# JBL E60,Ec25 or new speakers



## jwhite8086 (Feb 4, 2007)

I purchased these JBL's From Best Buy on a closeout demo model price . I have a yammaha HTR 5760 7.1 . My front right E60 has a small tear in the surrond of the woofer I (think my son hit it )
I cant see it from far away and cant seem to hear it all the time but I know its there. my back right E20 is making a static sound from the woofer, so I just use the left one in 6.1. My center 
Ec25 sounds good but in some movies i cant hear the vocals unless i turn up the volume.

Can I still purchase the front and rear drivers would a new diver fix my rear static, and can I still upgrade my center to a Ec35. 

Would I be better off waiting to replace everything with SVS, Hsu, new JBLs or somthing else to go with my SVS sub? 

any recommendations ? Thanks jwhite8086


----------



## Wayne A. Pflughaupt (Apr 13, 2006)

JBL can probably sell you a service replacement woofer for these speakers – get in touch with their Parts Department. Phone, don’t e-mail.



> my back right E20 is making a static sound from the woofer


“Static” is the noise you get when you tune a TV to a channel that has no signal. I’ve never heard a bad speaker sound like that. Typically you get a kind of buzzing sound. Check to make sure it is indeed the speaker and not just something loose inside the cabinet. Play a simple signal like a male voice at a moderate to low level and put your ear to the woofer. If the voice coil is damaged, you’ll hear a buzzing sound that follows the audio signal. If that’s the case, the woofer is indeed toast.
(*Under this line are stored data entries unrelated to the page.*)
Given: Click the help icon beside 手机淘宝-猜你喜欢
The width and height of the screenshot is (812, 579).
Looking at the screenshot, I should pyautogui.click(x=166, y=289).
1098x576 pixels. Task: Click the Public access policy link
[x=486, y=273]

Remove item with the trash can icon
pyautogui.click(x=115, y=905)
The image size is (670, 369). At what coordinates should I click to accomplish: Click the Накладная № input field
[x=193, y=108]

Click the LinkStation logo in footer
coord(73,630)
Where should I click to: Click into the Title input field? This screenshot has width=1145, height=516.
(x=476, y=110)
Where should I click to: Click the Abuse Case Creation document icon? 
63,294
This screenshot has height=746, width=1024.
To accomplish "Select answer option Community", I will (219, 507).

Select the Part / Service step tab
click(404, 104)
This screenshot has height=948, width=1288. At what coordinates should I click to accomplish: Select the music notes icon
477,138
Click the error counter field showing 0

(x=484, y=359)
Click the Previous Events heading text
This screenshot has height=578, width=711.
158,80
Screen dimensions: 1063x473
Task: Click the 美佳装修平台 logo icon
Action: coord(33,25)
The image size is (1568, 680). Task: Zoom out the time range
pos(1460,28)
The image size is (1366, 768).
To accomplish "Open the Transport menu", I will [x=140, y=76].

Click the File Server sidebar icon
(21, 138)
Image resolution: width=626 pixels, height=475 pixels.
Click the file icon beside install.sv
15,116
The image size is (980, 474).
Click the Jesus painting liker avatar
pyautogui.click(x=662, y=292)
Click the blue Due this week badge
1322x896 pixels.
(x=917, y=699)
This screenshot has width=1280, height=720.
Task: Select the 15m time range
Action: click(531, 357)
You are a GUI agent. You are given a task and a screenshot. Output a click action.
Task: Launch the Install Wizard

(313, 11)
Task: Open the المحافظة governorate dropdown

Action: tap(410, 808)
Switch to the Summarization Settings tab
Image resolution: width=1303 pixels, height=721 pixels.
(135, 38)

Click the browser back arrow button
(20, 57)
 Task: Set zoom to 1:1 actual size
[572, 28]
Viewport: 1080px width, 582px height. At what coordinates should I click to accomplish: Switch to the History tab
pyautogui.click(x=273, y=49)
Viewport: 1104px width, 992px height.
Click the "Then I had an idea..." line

If you’re getting some other kind of noise, see if you can describe it better to us.

Regards,
Wayne A. Pflughaupt


----------



## jwhite8086 (Feb 4, 2007)

I guess the sound could be buzzing I said static for lack of words to call it the buzzing is not constant ,it only comes with the music, movie, or test tone and stops when the sound stops.
I tried swaping the drivers and wires, so it must be the driver.


----------